** Opening The data block **

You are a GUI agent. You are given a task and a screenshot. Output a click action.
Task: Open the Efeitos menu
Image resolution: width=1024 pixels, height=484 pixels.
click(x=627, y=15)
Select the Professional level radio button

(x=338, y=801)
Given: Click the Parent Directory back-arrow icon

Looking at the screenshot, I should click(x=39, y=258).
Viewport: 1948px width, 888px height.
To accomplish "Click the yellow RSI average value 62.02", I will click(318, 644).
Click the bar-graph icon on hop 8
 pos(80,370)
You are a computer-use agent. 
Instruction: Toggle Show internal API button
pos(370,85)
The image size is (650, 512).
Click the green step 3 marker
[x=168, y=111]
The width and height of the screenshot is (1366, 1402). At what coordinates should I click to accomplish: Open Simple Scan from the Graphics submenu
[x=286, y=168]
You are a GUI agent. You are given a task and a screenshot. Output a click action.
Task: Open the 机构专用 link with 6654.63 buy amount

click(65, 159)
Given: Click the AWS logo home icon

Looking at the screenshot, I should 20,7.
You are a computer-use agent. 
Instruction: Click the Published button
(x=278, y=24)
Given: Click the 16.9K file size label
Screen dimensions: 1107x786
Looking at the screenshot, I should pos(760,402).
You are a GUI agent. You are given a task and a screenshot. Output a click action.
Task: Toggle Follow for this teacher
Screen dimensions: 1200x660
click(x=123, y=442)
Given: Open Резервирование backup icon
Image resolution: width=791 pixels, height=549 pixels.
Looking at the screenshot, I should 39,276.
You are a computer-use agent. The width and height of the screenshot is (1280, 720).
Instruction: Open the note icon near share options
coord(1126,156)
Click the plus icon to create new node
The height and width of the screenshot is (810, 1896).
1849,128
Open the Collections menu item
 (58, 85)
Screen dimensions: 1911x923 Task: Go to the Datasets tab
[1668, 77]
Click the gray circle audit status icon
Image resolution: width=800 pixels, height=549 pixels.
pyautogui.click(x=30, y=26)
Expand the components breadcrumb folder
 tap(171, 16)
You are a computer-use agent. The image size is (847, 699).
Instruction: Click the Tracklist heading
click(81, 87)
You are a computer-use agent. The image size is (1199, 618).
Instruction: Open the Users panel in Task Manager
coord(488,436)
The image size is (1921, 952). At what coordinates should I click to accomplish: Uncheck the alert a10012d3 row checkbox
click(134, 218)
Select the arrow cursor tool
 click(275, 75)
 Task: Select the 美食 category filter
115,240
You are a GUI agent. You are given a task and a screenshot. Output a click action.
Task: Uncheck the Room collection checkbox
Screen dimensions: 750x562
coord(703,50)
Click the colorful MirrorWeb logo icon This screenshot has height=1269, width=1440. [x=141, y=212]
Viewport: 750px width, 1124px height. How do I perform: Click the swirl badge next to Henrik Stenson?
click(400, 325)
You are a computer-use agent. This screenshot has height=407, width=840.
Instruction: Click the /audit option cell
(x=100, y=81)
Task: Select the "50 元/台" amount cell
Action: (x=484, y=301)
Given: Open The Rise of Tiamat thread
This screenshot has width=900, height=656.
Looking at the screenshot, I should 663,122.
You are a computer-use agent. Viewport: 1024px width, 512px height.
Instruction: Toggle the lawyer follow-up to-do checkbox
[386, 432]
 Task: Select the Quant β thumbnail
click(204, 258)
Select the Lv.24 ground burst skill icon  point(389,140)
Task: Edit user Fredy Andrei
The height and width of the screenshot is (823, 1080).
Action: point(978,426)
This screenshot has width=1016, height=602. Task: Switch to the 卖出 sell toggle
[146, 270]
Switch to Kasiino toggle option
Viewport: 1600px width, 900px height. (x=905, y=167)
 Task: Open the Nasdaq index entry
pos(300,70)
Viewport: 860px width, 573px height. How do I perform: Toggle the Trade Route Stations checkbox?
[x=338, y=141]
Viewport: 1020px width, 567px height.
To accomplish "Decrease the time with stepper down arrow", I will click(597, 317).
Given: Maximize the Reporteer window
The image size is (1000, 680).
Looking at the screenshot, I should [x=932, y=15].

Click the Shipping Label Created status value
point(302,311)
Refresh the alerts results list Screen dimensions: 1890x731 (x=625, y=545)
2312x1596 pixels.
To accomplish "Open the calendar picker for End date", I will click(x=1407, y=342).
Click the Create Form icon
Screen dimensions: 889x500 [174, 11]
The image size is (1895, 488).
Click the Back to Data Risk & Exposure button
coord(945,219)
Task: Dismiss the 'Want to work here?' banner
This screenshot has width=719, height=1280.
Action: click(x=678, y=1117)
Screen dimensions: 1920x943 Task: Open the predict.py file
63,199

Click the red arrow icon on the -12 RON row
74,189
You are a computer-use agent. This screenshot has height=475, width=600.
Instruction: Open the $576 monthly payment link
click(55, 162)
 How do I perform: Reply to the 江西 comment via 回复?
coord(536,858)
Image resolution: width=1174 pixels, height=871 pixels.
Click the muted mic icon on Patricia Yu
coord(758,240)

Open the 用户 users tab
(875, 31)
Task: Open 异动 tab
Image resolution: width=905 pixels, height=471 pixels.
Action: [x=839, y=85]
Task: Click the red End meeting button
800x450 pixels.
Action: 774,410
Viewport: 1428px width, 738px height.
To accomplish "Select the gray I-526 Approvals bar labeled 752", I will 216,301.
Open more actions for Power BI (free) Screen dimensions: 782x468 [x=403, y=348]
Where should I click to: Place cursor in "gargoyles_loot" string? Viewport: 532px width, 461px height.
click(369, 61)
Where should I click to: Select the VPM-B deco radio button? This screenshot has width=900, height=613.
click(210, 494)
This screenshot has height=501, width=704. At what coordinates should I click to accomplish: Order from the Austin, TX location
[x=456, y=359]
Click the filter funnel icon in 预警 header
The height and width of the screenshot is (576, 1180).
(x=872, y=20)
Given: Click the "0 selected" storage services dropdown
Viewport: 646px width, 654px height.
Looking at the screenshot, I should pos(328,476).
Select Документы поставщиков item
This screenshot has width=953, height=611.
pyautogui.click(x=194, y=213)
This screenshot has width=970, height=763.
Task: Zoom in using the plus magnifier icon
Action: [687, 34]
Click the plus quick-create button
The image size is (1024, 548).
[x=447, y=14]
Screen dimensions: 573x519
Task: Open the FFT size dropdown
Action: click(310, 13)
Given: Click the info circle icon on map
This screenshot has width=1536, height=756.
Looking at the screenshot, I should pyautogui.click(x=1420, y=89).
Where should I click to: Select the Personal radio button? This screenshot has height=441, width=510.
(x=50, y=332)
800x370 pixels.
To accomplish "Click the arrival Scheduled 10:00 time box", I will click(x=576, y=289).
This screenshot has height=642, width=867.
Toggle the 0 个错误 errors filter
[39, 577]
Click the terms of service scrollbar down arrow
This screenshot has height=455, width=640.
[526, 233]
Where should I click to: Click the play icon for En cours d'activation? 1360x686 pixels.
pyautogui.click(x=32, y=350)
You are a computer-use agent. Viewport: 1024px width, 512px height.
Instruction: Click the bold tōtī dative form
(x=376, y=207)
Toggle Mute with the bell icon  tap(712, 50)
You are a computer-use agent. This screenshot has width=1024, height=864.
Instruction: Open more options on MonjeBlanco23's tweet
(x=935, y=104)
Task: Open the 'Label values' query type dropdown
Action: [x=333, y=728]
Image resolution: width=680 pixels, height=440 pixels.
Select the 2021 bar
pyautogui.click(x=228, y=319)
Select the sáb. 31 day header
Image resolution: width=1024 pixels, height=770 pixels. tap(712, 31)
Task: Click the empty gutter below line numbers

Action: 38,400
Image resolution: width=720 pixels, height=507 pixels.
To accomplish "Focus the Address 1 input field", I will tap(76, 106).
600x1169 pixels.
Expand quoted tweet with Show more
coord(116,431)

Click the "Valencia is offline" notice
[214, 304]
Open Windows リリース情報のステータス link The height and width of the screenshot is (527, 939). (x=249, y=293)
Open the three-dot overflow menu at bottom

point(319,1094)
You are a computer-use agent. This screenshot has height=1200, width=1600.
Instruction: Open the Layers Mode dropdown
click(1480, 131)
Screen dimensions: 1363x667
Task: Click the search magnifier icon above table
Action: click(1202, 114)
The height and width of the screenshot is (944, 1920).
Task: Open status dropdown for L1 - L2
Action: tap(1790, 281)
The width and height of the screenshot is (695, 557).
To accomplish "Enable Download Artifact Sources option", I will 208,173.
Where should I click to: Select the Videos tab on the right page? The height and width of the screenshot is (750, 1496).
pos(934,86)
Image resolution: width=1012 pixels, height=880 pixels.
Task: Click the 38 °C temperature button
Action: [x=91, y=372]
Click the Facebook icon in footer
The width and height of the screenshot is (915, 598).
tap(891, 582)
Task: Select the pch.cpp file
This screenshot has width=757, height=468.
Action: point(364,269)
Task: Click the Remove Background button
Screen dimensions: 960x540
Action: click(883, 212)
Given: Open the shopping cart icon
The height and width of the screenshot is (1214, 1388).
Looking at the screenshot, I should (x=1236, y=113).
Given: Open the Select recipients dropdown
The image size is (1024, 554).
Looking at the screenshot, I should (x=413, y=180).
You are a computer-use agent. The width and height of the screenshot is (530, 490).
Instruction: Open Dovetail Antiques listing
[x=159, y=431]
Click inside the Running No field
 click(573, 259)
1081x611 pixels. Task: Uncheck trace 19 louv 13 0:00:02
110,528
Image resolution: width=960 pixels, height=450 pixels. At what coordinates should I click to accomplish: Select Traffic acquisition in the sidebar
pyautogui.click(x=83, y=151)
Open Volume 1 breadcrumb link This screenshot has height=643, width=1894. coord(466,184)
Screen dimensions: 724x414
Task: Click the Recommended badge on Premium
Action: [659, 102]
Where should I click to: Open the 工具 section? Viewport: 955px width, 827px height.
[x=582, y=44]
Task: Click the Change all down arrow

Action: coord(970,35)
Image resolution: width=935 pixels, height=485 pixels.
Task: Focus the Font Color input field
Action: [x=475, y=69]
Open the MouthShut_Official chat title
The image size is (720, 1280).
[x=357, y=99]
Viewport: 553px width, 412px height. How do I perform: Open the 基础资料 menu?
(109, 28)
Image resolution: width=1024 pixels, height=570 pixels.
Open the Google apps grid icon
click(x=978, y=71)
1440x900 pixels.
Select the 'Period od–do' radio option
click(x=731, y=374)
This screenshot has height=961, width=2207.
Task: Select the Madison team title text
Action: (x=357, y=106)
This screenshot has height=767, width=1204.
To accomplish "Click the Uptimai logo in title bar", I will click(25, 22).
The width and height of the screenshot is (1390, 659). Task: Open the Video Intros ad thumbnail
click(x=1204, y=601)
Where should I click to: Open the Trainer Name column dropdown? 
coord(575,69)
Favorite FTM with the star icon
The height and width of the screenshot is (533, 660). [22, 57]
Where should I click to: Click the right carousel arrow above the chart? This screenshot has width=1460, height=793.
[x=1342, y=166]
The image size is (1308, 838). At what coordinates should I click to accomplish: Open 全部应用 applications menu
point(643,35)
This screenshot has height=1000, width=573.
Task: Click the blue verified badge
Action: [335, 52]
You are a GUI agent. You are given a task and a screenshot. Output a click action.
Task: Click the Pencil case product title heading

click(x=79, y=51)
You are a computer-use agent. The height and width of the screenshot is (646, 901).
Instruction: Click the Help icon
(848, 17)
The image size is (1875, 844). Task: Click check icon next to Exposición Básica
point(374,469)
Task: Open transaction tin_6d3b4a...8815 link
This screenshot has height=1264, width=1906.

** Closing The data block **

#### [Assigned task]
Wherever the string "will" occurs in the entries, copy that whole line.

#### [Reply to the task]
To accomplish "Click the yellow RSI average value 62.02", I will click(318, 644).
To accomplish "Decrease the time with stepper down arrow", I will click(597, 317).
To accomplish "Open the calendar picker for End date", I will click(x=1407, y=342).
To accomplish "Select the gray I-526 Approvals bar labeled 752", I will 216,301.
To accomplish "Click the arrival Scheduled 10:00 time box", I will click(x=576, y=289).
To accomplish "Focus the Address 1 input field", I will tap(76, 106).
To accomplish "Enable Download Artifact Sources option", I will 208,173.
To accomplish "Click the Uptimai logo in title bar", I will click(25, 22).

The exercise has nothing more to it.